The additional coverage available varies among policies, and the ability to buy more may be restricted to certain ages or life events like marriage.
Pros: This feature can be useful if the child develops a chronic health condition such as diabetes, or chooses a risky career like becoming a firefighter. People with health problems or hazardous jobs typically pay much more than the average cost of life insurance.
Cons: You can’t predict if your child will ever have a need for life insurance. Healthy applicants in their 20s are likely to secure competitive rates, so if you think your child won’t need to find life insurance with a pre-existing condition, a child life policy may not be necessary. Coverage amounts are low and will most likely not meet a future life insurance need.
Coverage is usually issued at a standard (i.e., non-preferred) rate class, so it’s more expensive than coverage that can be purchased if your child is in good health at age 18.
2. Acts as a savings vehicle for your child
You can withdraw money from the cash value account or borrow against it. When the child reaches adulthood, they can surrender the policy and receive the funds in full. If you borrow a large amount from the policy, your child could end up, in a worst-case scenario, owing income tax on a phantom gain.
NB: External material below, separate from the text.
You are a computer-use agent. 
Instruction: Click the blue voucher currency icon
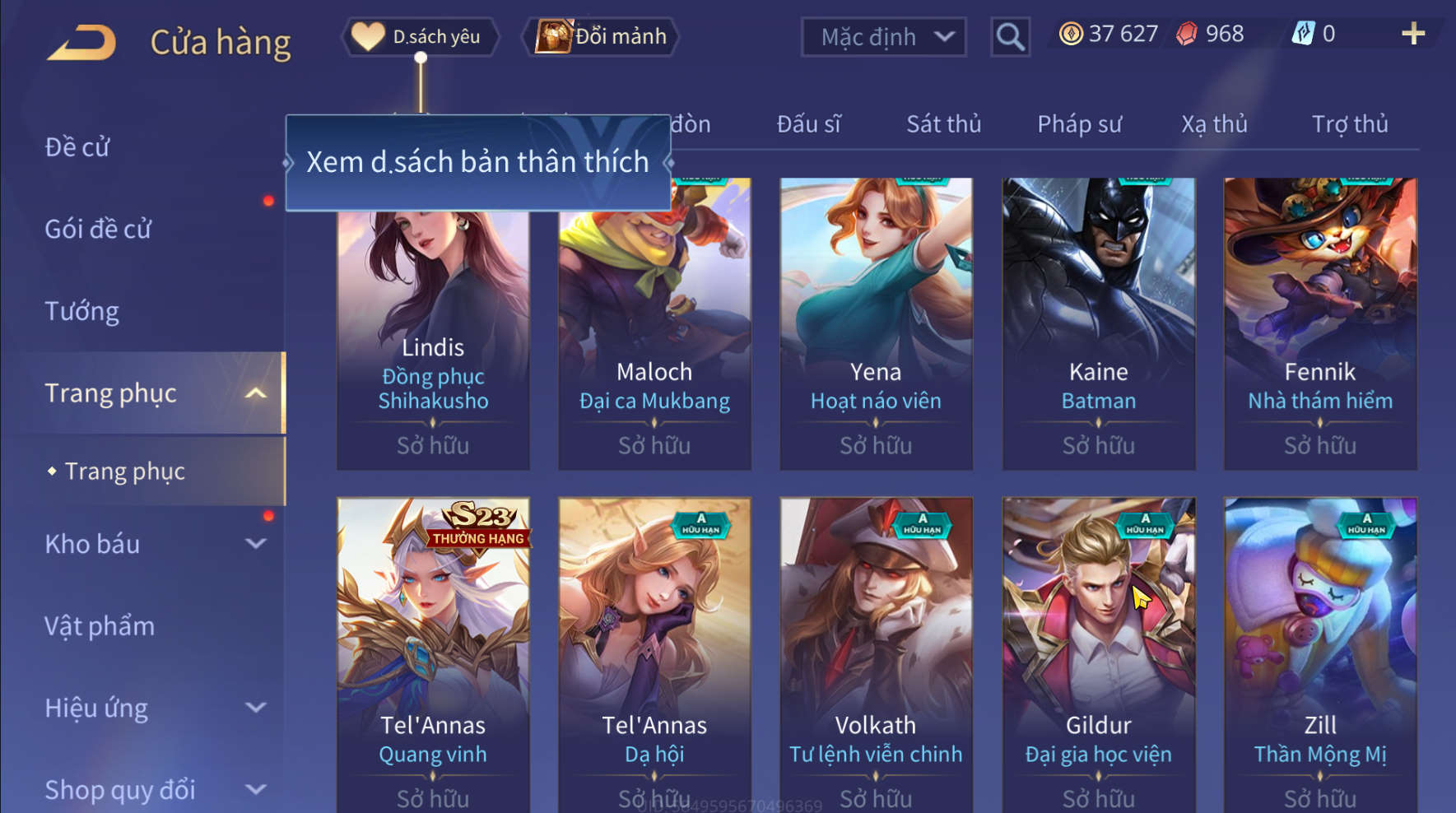click(1303, 34)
Pros: The money can help cover costs like school fees or a down payment on your child’s first home. It also grows tax-deferred, meaning you don’t pay taxes on the gains until you withdraw the cash.
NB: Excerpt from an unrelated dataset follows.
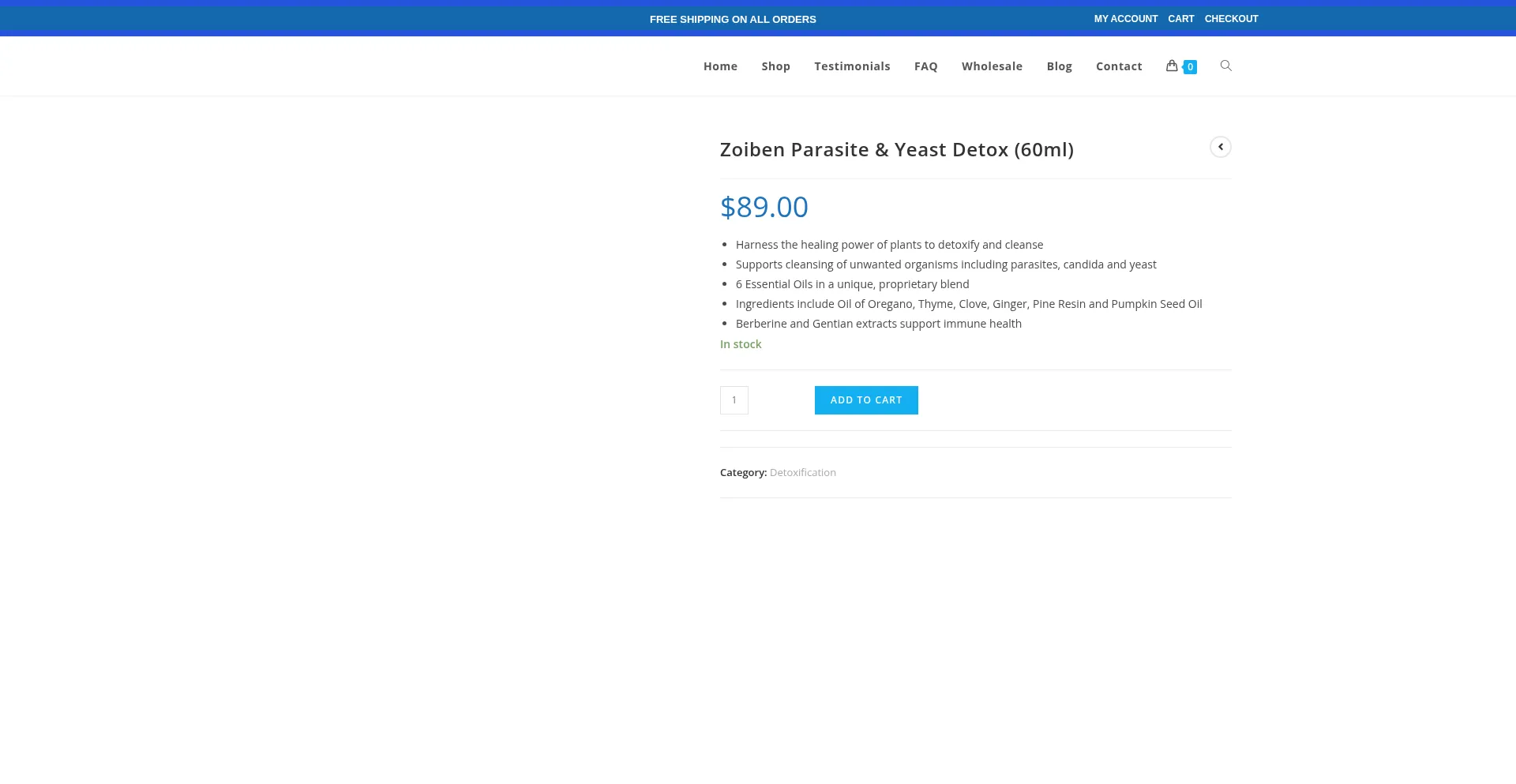Image resolution: width=1516 pixels, height=784 pixels.
Task: Click the cart item count badge
Action: pyautogui.click(x=1190, y=67)
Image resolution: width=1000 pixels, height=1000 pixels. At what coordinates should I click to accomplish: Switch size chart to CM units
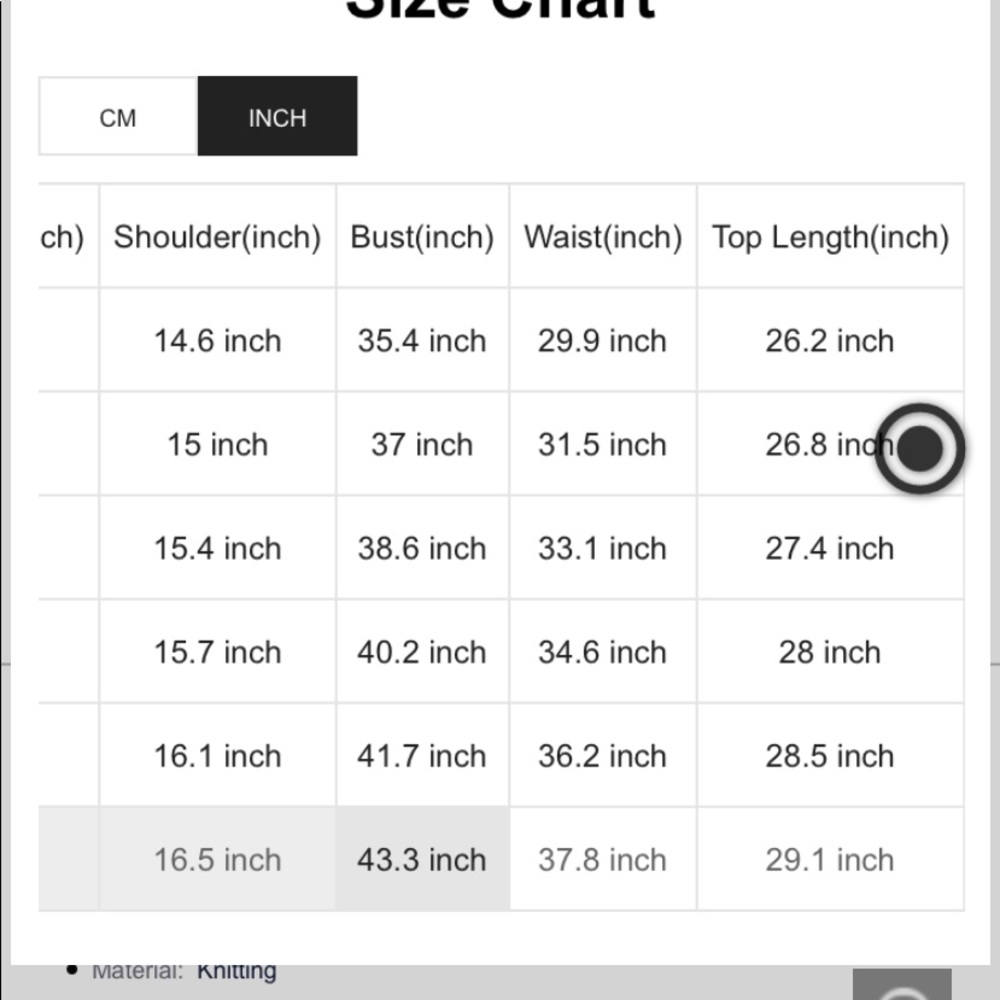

Cons: Life insurance cash value accounts rely on you paying premiums and can take time to grow. Relatively low premiums mean that cash value will be low. If setting up savings for your child is your main goal, you may want to consider other types of investments first.
3. Covers costs if the worst were to happen
Losing a child is extremely painful, and you may incur unexpected costs. Child life insurance policies pay out a lump sum in the event of a death, as long as the premiums are paid.
Pros: The payout can be used for expenses like burial costs or grief counseling. It can also help cover the costs of running a business if you’re the owner and need to take time off.
Cons: It’s relatively uncommon for a child to die in the U.S, according to data from the Centers for Disease Control and Prevention . Therefore, the risk of going without coverage may not outweigh the cost of the policy. Consider setting up a rainy-day savings account with three to six months of income.
Before you buy
Assess your budget and look at your own life insurance needs before buying a policy for your kids. In general, your own life insurance is more important than your child’s because it can help cover your family’s living costs or other expenses if you were to die.
These are examples of situations where taking out a policy on your child might make sense:
Your child is an actor, model or social media star bringing in a substantial income.
Your child is a teenager who’s working part-time to help cover household expenses.
Your child looks after younger siblings and offers the kind of help you’d need to outsource otherwise.
You may want to consider adding a child term life insurance rider to your own policy instead of purchasing separate coverage for your children. In some cases, you can convert child riders to permanent coverage when the term is complete. Not all insurers offer these riders, and coverage amounts may be limited.
Alternatively, if you have group life insurance through your work, you may have the option to buy supplemental life insurance for a child or spouse. However, group life plans are typically tied to your employment, which means if you leave your job, you may lose your coverage.